-- DOCUMENT PASSAGE --
Michael R. Virardi (17:28):

Starts to happen.

Stavros Ioannou (17:29):

So, my opinion is, okay, obviously it’s very, very difficult. I know we’re not in the business of … You cannot turn the tap and say, “Okay, now I’m sorting out my culture.” It’s something that evolves. It takes a lot of pain, a lot of effort, but if you stick to the values of the organization, recruit based on those values, I think then the culture will take care of itself.

Michael R. Virardi (17:55):

Now, I know why the late Tony Hsieh from Zappos that are selling shoes online used to walk in after the training session was over and ask people to recite the 10 values of the company. If they didn’t know the 10 values, they were out. So you have to know your values to live your values. And that’s very important.

Michael R. Virardi (18:12):

Shall we go and take some comments and see from our audience? Let’s see. Let’s see all the … Good morning from India. Nadia Themis from London, “Good morning.”

Michael R. Virardi (18:23):

Sophia Shillimintri. Good morning, Sophia.

Michael R. Virardi (18:26):

“Good morning,” from Nikolas Valerkos. You know Nicolas Valerkos?

Stavros Ioannou (18:31):


Michael R. Virardi (18:31):


Stavros Ioannou (18:31):


Michael R. Virardi (18:33):

A great guy, yeah?

Michael R. Virardi (18:34):

“Good morning,” Maria Spyrides.

Michael R. Virardi (18:38):

Let’s see. Let’s get our first question. “Stavros is an incredible mentor. Thank you for putting this together, Michael.” It’s Petros Djackuris.

Stavros Ioannou (18:44):


Michael R. Virardi (18:44):


Stavros Ioannou (18:46):

I met him in China.

Michael R. Virardi (18:47):

In China.

Michael R. Virardi (18:49):

Good morning, Costas.

Michael R. Virardi (18:52):

Good morning, Maria Antoniou.

Michael R. Virardi (18:55):

Pan Fouli, “Good morning, gentlemen.” Good morning, my friend.

Michael R. Virardi (18:59):

“Watching from Tokyo. You’re both top. Mt”

Michael R. Virardi (19:03):

Let’s get a question. We have a question here, Stavros. Are you ready?

Stavros Ioannou (19:06):


Michael R. Virardi (19:07):

I’m reading it for the first time, so if there are any swear words it’s not me. “Dear Mr. Stavros.” It is from Pan Fouli, an accountant and a good friend and a mentee. “What advice do you have for the new accountancy graduates who aspire to follow your footsteps and one day rise to the position of partner and maybe, just maybe, one day rise to the top as managing partner?”

Michael R. Virardi (19:32):

What advice would you have for those accountancy graduates?

Stavros Ioannou (19:38):

Coming back to the issue I said in my last [inaudible 00:19:41], I think the accounting graduates who want to enter into this profession should pick their employers very, very carefully. Many years ago, I taught you the phrase interview.

Michael R. Virardi (19:54):

Interview your employers.

Stavros Ioannou (19:57):

Interview your interviewer, making sure that your environment, where you’ll be feeling … Where you’re happy, where you feel safe in that environment from whatever you can see from the interview. And I think the most fundamental thing is, obviously being in the accounting world, you need to make sure you pass your exams. Okay? And then you have, again, to live with your values, exhibit that you care, that you respect relationships. At the beginning of your career you have to be on time, respect people.

Michael R. Virardi (20:39):

And then it’s okay not to do that?

-- SUPPLIED INFORMATION --
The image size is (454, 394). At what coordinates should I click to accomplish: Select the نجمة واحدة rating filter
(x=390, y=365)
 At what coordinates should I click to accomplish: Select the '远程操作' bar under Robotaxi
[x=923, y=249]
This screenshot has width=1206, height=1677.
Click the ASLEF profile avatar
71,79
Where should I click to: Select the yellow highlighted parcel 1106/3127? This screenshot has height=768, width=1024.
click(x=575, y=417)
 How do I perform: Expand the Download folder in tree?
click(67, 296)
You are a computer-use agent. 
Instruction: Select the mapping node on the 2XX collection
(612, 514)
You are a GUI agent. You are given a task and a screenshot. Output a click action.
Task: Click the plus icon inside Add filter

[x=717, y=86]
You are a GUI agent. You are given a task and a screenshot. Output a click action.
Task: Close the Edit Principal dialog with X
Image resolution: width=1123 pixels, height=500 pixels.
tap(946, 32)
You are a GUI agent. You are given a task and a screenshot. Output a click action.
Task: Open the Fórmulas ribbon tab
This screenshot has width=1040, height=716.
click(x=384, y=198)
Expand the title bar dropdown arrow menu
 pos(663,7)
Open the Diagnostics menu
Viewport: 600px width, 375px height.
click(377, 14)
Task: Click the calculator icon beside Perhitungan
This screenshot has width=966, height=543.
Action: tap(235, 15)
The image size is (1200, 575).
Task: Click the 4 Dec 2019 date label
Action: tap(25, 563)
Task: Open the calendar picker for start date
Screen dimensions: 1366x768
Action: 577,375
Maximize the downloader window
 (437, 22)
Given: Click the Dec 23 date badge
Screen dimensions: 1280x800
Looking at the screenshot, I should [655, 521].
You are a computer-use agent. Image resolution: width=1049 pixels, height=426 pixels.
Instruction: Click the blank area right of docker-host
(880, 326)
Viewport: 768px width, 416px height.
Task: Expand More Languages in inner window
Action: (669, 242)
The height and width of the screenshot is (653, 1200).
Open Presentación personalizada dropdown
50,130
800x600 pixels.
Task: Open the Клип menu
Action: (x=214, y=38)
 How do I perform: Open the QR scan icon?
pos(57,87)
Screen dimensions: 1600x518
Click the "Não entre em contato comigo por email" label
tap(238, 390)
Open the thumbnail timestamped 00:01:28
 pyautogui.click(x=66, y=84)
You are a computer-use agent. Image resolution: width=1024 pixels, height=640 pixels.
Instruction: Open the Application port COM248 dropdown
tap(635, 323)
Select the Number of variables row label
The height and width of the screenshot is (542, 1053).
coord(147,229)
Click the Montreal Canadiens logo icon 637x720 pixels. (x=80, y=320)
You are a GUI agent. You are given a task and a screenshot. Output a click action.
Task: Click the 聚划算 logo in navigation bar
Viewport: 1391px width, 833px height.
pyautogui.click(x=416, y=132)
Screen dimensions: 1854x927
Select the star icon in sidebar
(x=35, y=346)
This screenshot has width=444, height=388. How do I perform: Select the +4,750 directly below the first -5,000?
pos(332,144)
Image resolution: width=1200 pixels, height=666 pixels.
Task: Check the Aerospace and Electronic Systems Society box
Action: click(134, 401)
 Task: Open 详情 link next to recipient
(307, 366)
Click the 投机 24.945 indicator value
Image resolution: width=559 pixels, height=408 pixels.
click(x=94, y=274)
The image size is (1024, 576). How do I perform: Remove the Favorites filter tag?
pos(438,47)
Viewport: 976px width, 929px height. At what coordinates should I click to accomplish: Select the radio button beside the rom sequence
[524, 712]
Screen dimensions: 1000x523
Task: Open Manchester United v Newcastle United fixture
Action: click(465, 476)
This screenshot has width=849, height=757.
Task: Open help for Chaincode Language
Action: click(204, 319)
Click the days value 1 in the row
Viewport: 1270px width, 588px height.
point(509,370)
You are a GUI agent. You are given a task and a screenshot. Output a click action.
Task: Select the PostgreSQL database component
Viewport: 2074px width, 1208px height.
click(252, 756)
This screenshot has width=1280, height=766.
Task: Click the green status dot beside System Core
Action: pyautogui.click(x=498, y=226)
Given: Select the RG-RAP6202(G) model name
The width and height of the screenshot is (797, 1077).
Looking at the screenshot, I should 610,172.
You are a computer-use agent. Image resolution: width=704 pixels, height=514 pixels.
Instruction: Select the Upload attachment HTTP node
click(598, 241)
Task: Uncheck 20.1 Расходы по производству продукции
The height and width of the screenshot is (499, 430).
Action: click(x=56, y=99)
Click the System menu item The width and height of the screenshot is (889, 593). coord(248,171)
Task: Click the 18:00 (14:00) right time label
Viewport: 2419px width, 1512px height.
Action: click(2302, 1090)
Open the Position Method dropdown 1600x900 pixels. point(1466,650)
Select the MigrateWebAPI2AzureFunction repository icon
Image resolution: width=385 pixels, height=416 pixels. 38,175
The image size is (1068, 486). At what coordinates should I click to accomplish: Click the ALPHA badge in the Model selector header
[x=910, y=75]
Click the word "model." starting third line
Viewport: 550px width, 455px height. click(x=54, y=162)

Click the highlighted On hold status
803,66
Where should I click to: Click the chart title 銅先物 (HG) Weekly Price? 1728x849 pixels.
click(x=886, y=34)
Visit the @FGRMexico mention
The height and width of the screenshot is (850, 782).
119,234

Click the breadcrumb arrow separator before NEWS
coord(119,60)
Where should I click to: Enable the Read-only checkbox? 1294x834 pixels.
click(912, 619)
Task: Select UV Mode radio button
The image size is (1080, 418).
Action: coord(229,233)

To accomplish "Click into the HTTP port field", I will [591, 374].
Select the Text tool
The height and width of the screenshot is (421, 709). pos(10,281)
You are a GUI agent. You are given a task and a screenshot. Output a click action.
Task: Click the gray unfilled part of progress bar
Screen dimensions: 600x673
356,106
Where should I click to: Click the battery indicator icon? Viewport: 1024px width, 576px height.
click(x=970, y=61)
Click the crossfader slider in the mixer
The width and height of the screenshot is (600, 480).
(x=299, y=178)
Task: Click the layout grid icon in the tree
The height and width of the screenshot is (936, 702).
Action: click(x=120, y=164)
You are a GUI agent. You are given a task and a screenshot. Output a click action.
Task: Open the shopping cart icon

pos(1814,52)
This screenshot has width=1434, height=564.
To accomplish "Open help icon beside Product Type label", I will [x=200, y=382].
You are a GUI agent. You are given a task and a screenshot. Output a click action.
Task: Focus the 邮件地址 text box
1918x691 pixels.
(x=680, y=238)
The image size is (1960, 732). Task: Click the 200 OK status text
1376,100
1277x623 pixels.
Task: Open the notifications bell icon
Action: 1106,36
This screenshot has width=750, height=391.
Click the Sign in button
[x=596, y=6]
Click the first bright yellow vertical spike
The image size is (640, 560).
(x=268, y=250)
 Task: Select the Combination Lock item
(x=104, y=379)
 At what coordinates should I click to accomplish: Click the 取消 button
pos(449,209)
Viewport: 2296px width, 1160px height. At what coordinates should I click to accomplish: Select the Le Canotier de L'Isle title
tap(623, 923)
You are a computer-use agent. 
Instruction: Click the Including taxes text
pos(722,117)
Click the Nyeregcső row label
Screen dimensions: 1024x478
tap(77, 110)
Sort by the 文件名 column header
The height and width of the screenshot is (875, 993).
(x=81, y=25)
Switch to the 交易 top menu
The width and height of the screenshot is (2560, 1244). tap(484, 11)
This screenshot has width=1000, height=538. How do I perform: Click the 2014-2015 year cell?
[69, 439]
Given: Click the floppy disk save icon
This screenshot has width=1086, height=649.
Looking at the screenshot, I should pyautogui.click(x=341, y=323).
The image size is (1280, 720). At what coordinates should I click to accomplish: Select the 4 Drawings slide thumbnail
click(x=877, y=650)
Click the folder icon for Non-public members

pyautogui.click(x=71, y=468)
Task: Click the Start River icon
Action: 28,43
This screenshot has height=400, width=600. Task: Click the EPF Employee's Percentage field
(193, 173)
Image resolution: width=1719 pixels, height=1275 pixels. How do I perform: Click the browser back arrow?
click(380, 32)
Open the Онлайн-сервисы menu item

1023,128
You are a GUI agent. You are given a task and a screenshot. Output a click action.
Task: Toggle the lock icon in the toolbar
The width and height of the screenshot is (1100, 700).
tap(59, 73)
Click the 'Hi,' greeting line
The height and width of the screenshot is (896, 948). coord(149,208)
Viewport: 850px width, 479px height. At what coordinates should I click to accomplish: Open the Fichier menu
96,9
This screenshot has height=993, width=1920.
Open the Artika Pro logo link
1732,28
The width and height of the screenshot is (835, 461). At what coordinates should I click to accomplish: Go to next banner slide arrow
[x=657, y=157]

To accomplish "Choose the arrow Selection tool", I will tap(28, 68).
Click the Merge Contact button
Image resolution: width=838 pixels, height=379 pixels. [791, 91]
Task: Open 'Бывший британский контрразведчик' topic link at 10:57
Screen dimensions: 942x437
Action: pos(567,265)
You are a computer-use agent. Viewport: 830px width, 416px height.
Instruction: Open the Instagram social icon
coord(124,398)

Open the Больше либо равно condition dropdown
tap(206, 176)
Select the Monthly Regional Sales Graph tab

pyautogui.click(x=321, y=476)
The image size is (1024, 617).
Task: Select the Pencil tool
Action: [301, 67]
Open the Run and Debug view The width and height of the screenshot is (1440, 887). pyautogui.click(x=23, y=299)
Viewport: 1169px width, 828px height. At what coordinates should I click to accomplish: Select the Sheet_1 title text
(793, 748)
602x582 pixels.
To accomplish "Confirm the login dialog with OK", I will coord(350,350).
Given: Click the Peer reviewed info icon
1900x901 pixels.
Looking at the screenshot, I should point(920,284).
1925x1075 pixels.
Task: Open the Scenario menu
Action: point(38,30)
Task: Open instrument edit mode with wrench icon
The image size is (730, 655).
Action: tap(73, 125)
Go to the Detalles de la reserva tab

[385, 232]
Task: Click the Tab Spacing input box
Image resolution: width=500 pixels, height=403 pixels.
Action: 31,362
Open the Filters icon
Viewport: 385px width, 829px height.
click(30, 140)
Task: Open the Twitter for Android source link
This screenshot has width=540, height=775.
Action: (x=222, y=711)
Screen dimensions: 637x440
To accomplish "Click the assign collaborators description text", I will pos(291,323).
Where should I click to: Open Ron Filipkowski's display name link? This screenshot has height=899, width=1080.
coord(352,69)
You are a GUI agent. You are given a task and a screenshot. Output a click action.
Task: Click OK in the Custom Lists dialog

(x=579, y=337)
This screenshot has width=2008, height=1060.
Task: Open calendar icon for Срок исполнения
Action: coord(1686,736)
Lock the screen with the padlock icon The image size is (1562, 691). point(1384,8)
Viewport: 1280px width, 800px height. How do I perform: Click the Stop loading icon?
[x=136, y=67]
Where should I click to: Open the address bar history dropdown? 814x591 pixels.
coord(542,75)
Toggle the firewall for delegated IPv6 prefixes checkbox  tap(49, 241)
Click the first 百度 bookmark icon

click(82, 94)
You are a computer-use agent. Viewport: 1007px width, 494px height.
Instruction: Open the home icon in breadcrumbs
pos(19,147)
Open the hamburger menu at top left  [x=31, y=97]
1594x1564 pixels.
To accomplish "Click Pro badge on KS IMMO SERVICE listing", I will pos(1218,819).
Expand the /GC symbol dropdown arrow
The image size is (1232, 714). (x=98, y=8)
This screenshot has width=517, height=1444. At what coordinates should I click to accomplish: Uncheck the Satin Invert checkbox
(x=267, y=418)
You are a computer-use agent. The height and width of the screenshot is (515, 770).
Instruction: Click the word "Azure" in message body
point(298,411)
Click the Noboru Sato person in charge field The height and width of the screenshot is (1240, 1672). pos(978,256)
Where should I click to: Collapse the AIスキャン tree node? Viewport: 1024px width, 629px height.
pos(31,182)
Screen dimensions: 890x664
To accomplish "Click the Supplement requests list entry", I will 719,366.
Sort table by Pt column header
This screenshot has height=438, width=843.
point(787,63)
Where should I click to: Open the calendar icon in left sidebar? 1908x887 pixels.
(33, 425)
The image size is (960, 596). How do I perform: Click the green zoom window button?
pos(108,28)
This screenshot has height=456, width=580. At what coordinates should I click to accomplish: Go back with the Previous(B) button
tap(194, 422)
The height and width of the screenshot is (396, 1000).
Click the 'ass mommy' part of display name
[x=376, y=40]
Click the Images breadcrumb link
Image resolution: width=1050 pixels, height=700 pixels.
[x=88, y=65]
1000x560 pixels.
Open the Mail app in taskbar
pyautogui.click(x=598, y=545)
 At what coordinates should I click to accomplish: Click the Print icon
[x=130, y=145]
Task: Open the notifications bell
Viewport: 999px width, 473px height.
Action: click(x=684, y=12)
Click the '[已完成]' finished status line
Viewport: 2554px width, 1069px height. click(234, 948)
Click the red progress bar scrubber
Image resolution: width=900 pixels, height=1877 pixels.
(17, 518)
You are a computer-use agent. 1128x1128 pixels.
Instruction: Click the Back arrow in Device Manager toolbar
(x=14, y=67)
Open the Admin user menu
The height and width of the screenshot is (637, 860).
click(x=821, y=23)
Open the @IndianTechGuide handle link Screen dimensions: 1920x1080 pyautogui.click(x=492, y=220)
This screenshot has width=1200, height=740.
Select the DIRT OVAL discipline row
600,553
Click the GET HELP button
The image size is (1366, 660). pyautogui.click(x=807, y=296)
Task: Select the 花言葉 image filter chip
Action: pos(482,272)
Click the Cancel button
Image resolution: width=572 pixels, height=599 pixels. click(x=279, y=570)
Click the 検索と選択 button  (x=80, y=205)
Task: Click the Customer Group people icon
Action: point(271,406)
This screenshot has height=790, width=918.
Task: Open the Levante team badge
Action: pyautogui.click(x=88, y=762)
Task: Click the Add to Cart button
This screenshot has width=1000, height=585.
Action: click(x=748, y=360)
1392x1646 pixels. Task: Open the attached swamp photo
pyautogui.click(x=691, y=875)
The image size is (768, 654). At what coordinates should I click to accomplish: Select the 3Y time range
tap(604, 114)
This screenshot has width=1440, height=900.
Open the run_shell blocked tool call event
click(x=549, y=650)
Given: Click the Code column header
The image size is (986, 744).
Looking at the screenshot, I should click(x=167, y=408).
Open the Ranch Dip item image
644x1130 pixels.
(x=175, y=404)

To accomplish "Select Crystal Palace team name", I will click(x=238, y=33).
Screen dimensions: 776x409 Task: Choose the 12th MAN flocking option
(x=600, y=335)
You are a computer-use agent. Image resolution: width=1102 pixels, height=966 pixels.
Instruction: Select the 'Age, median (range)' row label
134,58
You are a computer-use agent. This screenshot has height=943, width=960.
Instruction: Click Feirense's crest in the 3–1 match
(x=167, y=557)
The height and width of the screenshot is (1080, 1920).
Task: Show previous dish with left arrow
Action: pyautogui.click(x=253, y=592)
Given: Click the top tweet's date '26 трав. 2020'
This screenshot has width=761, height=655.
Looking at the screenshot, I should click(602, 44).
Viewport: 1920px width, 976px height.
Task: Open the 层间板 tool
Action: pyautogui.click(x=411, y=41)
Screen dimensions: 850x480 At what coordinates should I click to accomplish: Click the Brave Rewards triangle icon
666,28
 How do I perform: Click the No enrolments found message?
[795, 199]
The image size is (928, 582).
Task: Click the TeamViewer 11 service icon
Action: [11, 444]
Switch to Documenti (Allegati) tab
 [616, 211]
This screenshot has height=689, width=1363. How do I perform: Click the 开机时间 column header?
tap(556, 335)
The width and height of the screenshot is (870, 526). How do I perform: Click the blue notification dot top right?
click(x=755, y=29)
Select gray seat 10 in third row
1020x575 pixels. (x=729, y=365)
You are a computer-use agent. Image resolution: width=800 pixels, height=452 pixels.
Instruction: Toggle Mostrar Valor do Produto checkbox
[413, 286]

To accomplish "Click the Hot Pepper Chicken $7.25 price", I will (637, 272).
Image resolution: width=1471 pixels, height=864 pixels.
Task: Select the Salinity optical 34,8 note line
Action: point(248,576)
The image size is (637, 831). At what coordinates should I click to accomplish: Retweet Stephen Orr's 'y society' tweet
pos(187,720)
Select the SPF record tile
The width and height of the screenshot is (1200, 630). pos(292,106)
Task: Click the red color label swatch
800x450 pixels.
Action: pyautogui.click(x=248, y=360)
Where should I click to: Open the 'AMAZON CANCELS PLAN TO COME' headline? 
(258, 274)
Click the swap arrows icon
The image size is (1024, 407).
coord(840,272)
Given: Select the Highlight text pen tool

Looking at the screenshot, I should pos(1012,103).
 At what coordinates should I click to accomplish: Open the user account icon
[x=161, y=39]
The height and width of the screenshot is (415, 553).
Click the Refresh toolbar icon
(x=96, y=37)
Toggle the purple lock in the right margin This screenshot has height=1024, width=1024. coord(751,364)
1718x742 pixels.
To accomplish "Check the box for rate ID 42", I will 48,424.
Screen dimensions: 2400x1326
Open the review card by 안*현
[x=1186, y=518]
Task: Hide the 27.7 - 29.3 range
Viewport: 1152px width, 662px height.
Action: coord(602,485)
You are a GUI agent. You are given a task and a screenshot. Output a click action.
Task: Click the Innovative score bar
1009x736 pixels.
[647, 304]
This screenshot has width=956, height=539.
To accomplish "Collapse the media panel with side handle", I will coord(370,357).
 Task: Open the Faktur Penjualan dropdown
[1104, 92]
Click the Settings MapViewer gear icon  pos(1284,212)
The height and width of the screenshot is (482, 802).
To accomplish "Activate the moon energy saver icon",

-- EXERCISE DESCRIPTION --
From the conversation transcript, copy word for word the passage from "So, my opinion" up to and including "that’s very important.".

-- PROBLEM SOLUTION --
So, my opinion is, okay, obviously it’s very, very difficult. I know we’re not in the business of … You cannot turn the tap and say, “Okay, now I’m sorting out my culture.” It’s something that evolves. It takes a lot of pain, a lot of effort, but if you stick to the values of the organization, recruit based on those values, I think then the culture will take care of itself.

Michael R. Virardi (17:55):

Now, I know why the late Tony Hsieh from Zappos that are selling shoes online used to walk in after the training session was over and ask people to recite the 10 values of the company. If they didn’t know the 10 values, they were out. So you have to know your values to live your values. And that’s very important.